Descendieron hasta la planta baja. La mitad de la escalera estaba acordonada para proteger las huellas de sangre.
—Hombres mayores solitarios —dijo Wallander—. Sus casas son similares, ya que ellos tal vez se parecían. ¿Cuántos años tenía Åke Liljegren? ¿Había cumplido los setenta?
La pregunta se quedó sin respuesta, porque Ann-Britt Höglund no lo sabía.
Improvisaron una sala de reuniones en el comedor de Liljegren. Le habían asignado un policía a Ekholm, cuya presencia resultaba innecesaria, que le podía aportar toda la información que necesitaba. Cuando todos se hubieron presentado y sentado, Hansson sorprendió a Wallander con un punto de vista muy firme de cómo se debería proceder. Durante el viaje desde Ystad tuvo tiempo para hablar por teléfono tanto con Per Åkeson como con el departamento de Investigación Criminal de Estocolmo.

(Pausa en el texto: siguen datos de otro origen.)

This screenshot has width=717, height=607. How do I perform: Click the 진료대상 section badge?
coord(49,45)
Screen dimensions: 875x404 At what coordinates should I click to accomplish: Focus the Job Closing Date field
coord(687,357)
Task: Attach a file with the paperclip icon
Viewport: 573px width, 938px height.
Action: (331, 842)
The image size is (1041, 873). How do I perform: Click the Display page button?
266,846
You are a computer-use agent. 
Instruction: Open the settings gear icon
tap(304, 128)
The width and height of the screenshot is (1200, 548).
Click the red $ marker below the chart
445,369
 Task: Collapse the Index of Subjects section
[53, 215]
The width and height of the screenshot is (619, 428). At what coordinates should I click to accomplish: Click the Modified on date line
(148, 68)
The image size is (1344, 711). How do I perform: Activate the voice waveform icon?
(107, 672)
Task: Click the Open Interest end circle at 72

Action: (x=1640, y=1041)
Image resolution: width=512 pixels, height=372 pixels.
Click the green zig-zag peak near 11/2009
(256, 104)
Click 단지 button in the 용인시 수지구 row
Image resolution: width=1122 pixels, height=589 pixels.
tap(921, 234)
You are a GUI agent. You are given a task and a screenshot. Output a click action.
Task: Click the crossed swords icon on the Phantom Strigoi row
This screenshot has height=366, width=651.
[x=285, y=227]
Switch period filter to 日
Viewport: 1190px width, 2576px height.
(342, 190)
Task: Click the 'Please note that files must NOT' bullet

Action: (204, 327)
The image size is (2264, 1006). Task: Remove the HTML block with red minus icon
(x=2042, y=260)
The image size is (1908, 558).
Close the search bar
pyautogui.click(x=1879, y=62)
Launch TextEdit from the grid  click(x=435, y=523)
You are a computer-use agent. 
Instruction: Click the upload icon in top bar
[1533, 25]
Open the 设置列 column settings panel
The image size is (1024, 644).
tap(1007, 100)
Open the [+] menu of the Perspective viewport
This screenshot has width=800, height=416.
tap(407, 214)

—Sería una equivocación afirmar que la situación haya cambiado mucho por lo sucedido en esta casa —comenzó—. La situación ha sido bastante dramática desde que supimos que tratamos con un asesino en serie. Ahora podemos decir que hemos traspasado todos los límites. No hay nada que indique que esta serie de asesinatos se vaya a interrumpir, por más que lo deseemos. En el departamento están dispuestos a prestarnos toda la ayuda que necesitemos y solicitemos. Tampoco tendría que haber problemas con las formalidades ocasionadas por el hecho de tener que establecer un equipo de investigación, que actuará en distintos distritos policiales y contará con personal de Estocolmo. Supongo que no hay nadie que se oponga a que Kurt sea el jefe del nuevo equipo de investigación.
Nadie tenía nada que objetar. Sjösten asintió aprobando desde su lado de la mesa.
—Kurt tiene cierta fama —dijo Hansson sin el menor indicio de que sus palabras pudiesen tener un doble sentido—. El director general de la policía considera incuestionable que Kurt continúe dirigiendo la investigación.
—Estoy de acuerdo —dijo el jefe de policía de Helsingborg. Fue su única aportación durante toda la reunión.
—Hay pautas definidas sobre cómo poner en marcha este tipo de colaboración en el tiempo más breve posible —continuó Hansson—. Los fiscales tienen sus propios procedimientos. Lo más importante ahora mismo es intentar precisar qué tipo de ayuda nos hace falta realmente por parte de Estocolmo.